Audi has developed the new prototype, the R18 e-tron quattro, completely from scratch, with a number of the technical innovations used in production models included in the design.
According to the manufacturer, the model is the “most complex race car” they have ever built, and presents a hybrid sports car appearance and an improvement from the World Championship-winning version that has competed in the last two years.
While this is how it looks from the outside, the vehicle has had to completely redefine itself due to the most recent LMP1 regulations that will be implemented in 2014.
Head of Audi Motorsport Dr Wolfgang Ullrich said the car heralds a new generation of Le Mans prototypes and will be able to achieve quick laps without using too much energy – as is the need for all new racing models for the endurance event.
As part of the new developments in the model the R18 features a newly developed V6 TDI mid-engine, which is used to power the rear wheels.
Furthermore, the e-tron quattro hybrid system located at the front axle uses an Energy Recovery System Kinetic to store any kinetic energy created to be used for extra power.
It also features an optimised flywheel energy storage system and a hybrid system with an electric turbocharger in the internal combustion engine.

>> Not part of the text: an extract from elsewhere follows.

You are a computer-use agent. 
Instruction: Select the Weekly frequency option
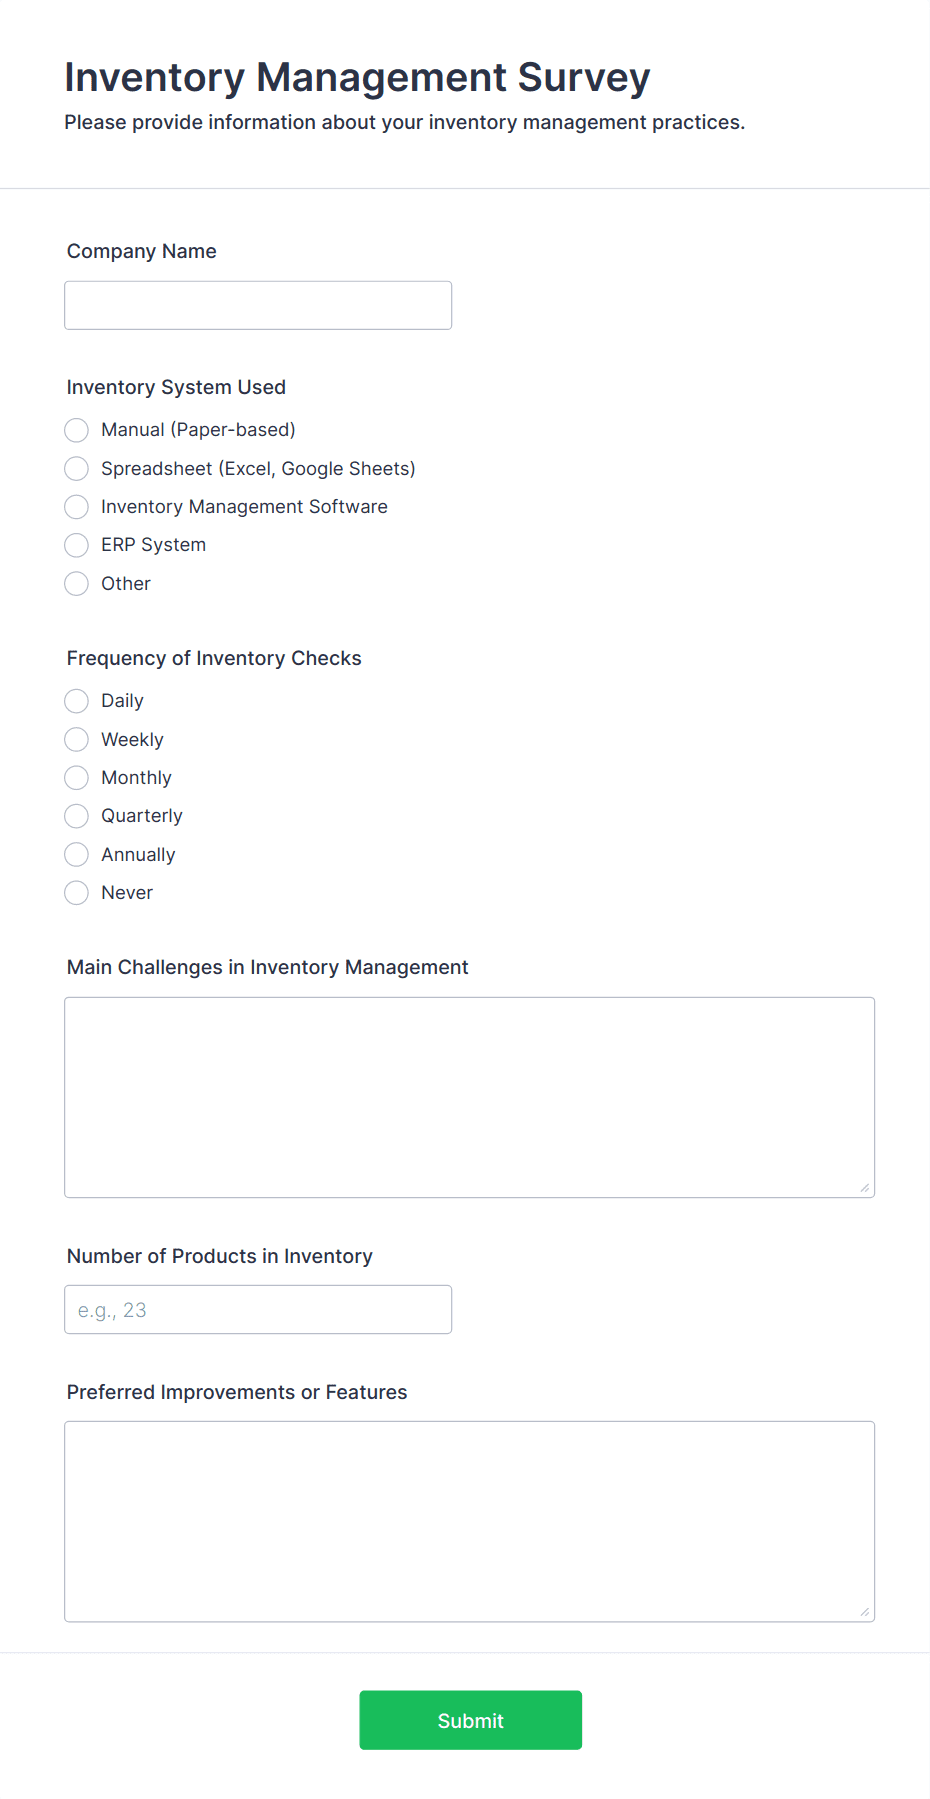(76, 739)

According to Audi, the car sets a “benchmark” in terms of efficiency, as it has to achieve what its predecessor did using just 70 per cent of the fuel used.
The racer has an extremely low centre of gravity, as expected for its racing purpose, and features high wheel arches and low angled nose in front of a bubbled driver’s cockpit.
Vertical strip lighting on the arches gives the model an aggressive bite, far away from the environmentally friendly alternative it provides to previous Le Mans challengers.
Chris Reinke, head of LMP at Audi Sport, said the car is a “revolution in thinking”.
“A fundamental approach to motorsport is being abandoned. Instead of power output, energy consumption will be subject to limitations – this is in line with the spirit of our times and opens up great technical freedoms to the engineers. In 2014, we’ll be seeing a wide variety of concepts on the grid at Le Mans,” he added.
While some of the design features were defined in 2012 and the components were brought together towards the end of the same year, it is likely to undergo further changes when it goes through track testing.
Audi are likely to tinker with the all new powertrain in order to ensure it is race-ready, and will be determined to make the model just as competitive as their previous vehicles have been in recent years.
Areas of vision and interior ergonomics have also been improved on the car, which will make its race debut at Silverstone in April 2014 as part of a six-hour race.